Monday, April 9, 2012

*290. ELIAS LAXA: Guagua’s Master Painter of Philippine Vignettes

THE ART OF LAXA. Elia Laxa, Guagua's foremost painter of Philippine vignettes was well-known for his seascapes inspired by idyllic scenes from his beloved river town. Ca. 1960s.

The Philippine art scene is made richer and livelier with the creative contributions of Kapampangan artists through the years. Macabebe leads the way by producing a National Artist in 1981, Vicente Silva Manansala, whose cubist art and social realism themes inspired by memories of his early Pampanga memories, captivated the country’s imagination. Benedicto Cabrera, from Sasmuan, would find fame as the Bencab who painted Filipiniana and colonial-themed paintings. Bacolor has Vicente Alvarez Dizon who bested Salvador Dali in a 1939 art competition, while Mexico has Jose Bumanlag David.

The river town of Guagua is not without its own homegrown artists who, though not as publicized and as well-known as their counterparts, command quite attention and respect from patrons in the art circle. The most successful perhaps is the artist Elias Laxa, whose seaside and landscapes have come to be recognized as valuable vignettes of Philippine scenes.

Laxa was born in 1904 in the fishing barrio called Banka in Guagua, Pampanga. A the age of 16, he left for Manila, but it was only at the relatively advance age of 25 that he enrolled at the U.P. College of Fine Arts. There, he studied under Fernando Amorsolo and graduated in 1933. Like what they say about starving artists, Laxa took on odd jobs, including sign painting for Escolta shops. He plunged into serious painting only after the War, supporting himself by giving private art lessons. An early supporter was a kabalen—Emilio Aguilar “Abe” Cruz, the artist-writer from Magalang.

His signature works are his color-splashed seascapes, inspired by his humble background, being the son of a fisherman. In fact, he also became a fisherman in his youth. These circumstances helped develop his love for the sea, which showed so well in his paintings. But he could also paint other subjects—calesas on narrow alleys, market women, old colonial churches, --done in colorful, swift-strokes. The art critic Alfredo R. Roces wrote of his works, “His art is every bit like a fragment of a street with cracked sidewalks, tilted signs and moving calesas, or it is a piece of the sea, with a beach and a vast expanse of sea and sky. He seems bent, in canvas after canvas, in capturing a fleeting moment when light has made edges soft and feathery, just a few minutes before the pinkish-grey sky breaks into actual dawn..Laxa seems bent on pursuing these mysteries of nature relentlessly”.
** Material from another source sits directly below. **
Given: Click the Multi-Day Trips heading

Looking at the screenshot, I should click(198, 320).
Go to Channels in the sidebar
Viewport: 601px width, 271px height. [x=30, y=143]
Laxa started reaping awards starting in 1949 with an honorable mention from the Art Association of the Philippines competition. He duplicated that feat the next year at the same contest.

In 1952, Laxa held his first one man show at the gallery of noted painter, Miguel Galvez. He held solo exhibits at the Philamlife lobby and at Gallery One in San Juan. It was through his art that he managed to support his large family that consisted of 9 children, who earned degrees in engineering, architecture and education. Just like his low-keyed persona, Laxa lived modestly, residing in a “home along the riles”—a house beside the railroad tracks on Antipolo St., in Manila.

His dream to travel and exhibit abroad came true when he was given the opportunity to fly to Hawaii in 1964 and show off his representation artworks, not to mention his technical proficiency, his artistic sensibilities and his warm, imaginative personality. It was in Hawaii that he found a measure of artistic success. Art connoisseurs started to take note of his soulful works, particularly his seascapes that were to be his forte. He would travel back and forth from Hawaii to the Philippines, to paint, to exhibit and to rediscover his Guagua roots that so exuberantly inspired his works.

He and his family would relocate to Hawaii, the island state that would embrace him and his art. Underrated no more, Laxa would spend the rest of his days here, until his passing in 1990, surrounded by his extended family, children and grandchildren, some of whom would also become artists like him, thus perpetuating the Laxa artistic tradition.